### 掲載文:
----------------

■治験をしたいがお金がない 楽天・三木谷氏との出会い

 だが同社には大手企業ほどの資金がなかった。そこで小林医師自ら、出資者探しに奔走した。

「ゲイツ財団や医療機関にも行き、学会の講演直後、携帯電話で投資家に説明したりもしました。それでも、なかなか資金提供が受けられませんでした」

 転機は13年。楽天・三木谷浩史氏との出会いだ。当時、同氏の父親は膵がんを患っていた。

「研究に興味を示され、学会で訪日した際、会食に招かれました。がんについてとても勉強してこられたのだと感じました」

 数日後、シンガポールにいた小林医師に「また日本に来るなら話せないか」とメールが来る。すぐに日本に戻り、羽田空港至近の楽天本社(当時)で、三木谷氏の父親の医師団同席のもと、研究の説明をした。

 日本滞在の最終日。宿泊していた銀座のホテルを再度訪れた三木谷氏に告げられた。

「治験をしましょう」

 出会ってから1週間で、研究への出資が決まった。

「驚きました。三木谷さんはいろいろな治療法を見てきたからこそ、目新しく感じたのでは」

----------------

保存項目:
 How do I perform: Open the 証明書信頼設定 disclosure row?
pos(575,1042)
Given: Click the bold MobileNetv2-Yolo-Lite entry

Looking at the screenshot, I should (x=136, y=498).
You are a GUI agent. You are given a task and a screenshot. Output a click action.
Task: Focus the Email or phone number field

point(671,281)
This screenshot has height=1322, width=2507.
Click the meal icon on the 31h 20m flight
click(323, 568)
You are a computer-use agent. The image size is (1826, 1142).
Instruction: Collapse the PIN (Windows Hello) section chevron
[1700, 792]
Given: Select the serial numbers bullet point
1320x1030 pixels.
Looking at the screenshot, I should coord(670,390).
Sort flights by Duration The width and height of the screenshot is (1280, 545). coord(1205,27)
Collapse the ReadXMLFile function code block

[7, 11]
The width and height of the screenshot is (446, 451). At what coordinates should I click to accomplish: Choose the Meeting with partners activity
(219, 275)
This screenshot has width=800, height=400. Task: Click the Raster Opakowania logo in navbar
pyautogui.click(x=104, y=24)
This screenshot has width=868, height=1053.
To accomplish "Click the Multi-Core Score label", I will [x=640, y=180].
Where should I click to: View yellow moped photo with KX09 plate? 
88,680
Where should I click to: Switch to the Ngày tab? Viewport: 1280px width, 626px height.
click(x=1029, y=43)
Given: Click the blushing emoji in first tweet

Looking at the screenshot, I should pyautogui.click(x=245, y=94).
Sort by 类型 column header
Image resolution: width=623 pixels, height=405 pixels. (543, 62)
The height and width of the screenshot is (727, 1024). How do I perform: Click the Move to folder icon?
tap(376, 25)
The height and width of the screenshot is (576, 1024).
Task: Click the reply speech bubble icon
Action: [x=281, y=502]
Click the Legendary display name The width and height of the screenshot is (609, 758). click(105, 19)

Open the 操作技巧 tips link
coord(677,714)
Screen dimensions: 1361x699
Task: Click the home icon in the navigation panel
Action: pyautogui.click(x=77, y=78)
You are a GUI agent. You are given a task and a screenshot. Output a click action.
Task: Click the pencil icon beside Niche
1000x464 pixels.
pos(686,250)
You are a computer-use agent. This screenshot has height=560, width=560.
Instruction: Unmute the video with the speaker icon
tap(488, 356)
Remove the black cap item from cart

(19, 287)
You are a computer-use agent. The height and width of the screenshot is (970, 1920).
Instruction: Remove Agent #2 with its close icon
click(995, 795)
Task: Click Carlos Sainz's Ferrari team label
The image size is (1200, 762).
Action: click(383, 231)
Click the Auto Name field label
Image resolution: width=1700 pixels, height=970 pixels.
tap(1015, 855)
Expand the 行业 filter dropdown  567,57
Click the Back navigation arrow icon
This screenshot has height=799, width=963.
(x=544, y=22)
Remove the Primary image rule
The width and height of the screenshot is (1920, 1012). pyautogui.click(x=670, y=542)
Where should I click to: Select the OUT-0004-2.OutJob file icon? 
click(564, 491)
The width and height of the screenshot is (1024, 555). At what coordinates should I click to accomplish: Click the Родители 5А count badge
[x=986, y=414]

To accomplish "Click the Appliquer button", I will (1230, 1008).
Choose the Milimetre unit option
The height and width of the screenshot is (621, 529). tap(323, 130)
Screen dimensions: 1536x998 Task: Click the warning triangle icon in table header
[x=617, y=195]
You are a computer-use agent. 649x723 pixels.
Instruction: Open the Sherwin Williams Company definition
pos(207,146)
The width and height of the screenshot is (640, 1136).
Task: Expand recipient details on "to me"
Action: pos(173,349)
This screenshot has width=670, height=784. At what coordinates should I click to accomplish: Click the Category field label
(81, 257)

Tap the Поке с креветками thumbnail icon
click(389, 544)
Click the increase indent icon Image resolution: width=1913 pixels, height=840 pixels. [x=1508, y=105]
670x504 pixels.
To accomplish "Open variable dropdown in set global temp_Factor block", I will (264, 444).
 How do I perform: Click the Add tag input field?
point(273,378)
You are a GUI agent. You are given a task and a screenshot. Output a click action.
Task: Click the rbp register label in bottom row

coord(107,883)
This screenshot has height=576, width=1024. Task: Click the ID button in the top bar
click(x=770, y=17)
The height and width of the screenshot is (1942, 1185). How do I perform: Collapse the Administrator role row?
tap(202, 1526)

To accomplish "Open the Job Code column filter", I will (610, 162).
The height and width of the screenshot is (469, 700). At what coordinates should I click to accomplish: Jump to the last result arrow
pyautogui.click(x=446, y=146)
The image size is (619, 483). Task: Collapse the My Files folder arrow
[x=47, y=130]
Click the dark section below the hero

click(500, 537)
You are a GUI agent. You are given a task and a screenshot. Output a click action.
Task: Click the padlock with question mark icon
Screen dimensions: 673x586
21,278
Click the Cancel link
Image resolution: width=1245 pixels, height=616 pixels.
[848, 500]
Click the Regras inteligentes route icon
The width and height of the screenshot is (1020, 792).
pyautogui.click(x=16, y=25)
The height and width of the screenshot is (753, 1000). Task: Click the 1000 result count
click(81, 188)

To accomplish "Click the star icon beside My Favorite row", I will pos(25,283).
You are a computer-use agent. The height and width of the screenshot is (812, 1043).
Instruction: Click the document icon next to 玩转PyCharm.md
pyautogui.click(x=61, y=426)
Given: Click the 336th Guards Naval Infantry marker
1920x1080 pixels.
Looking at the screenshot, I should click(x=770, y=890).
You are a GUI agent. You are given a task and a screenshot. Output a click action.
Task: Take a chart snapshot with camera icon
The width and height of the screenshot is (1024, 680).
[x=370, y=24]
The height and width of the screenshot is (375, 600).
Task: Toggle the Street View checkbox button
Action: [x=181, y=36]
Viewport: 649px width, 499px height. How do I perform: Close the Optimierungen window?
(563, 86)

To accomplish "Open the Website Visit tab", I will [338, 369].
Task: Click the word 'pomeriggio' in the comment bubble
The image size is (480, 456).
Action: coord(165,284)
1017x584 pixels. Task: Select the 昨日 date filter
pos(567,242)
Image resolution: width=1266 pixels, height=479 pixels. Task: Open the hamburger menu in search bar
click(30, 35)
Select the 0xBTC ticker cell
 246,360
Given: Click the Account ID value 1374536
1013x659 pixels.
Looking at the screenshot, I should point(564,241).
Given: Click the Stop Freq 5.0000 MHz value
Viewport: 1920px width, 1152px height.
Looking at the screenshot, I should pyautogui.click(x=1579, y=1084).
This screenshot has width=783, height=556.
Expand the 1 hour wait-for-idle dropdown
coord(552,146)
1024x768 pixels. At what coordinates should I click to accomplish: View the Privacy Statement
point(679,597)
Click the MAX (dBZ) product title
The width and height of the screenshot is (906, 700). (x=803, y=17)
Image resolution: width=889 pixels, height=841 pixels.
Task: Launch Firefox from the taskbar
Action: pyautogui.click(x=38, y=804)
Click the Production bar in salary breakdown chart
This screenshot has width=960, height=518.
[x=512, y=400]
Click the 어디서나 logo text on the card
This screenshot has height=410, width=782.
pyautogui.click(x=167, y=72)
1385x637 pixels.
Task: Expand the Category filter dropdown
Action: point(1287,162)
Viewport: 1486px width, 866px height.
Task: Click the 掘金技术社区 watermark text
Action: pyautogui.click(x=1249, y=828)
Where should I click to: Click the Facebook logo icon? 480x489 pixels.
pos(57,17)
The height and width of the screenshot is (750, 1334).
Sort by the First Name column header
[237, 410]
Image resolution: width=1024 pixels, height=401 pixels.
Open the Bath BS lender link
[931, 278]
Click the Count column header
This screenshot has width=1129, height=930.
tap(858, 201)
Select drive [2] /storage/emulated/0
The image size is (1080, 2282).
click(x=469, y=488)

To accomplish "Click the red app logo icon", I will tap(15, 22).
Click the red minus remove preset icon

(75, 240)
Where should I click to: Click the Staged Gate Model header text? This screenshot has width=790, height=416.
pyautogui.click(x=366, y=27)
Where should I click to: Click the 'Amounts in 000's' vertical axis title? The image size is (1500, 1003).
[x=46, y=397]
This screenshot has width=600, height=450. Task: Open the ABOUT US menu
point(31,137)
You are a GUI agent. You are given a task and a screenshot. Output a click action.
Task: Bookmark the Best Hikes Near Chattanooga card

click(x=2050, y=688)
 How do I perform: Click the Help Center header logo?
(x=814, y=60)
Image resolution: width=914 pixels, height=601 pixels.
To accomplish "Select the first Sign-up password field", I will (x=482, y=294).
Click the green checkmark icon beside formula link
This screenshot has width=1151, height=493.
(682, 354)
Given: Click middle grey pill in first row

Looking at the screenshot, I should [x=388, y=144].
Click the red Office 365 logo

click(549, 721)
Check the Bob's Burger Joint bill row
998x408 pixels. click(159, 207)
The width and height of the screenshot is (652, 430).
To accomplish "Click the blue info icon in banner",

----------------

### 課題 1:
掲載文のうち、「だが同社には大手企業ほどの資」で始まり「席のもと、研究の説明をした。」まで続く部分を、一字も変えずに書き写せ。
### 課題 2:
掲載文の「数日後、シンガポールにいた」で始まる段落を、主な事実を残したまま短い箇条書きに改めよ。

### 解答文 1:
だが同社には大手企業ほどの資金がなかった。そこで小林医師自ら、出資者探しに奔走した。

「ゲイツ財団や医療機関にも行き、学会の講演直後、携帯電話で投資家に説明したりもしました。それでも、なかなか資金提供が受けられませんでした」

 転機は13年。楽天・三木谷浩史氏との出会いだ。当時、同氏の父親は膵がんを患っていた。

「研究に興味を示され、学会で訪日した際、会食に招かれました。がんについてとても勉強してこられたのだと感じました」

 数日後、シンガポールにいた小林医師に「また日本に来るなら話せないか」とメールが来る。すぐに日本に戻り、羽田空港至近の楽天本社(当時)で、三木谷氏の父親の医師団同席のもと、研究の説明をした。

### 解答文 2:
- 数日後、シンガポールにいた小林医師に「また日本に来るなら話せないか」とメールが来た。
- 小林医師はすぐ日本に戻った。
- 羽田空港至近の当時の楽天本社で、三木谷氏の父親の医師団が同席する中、研究の説明をした。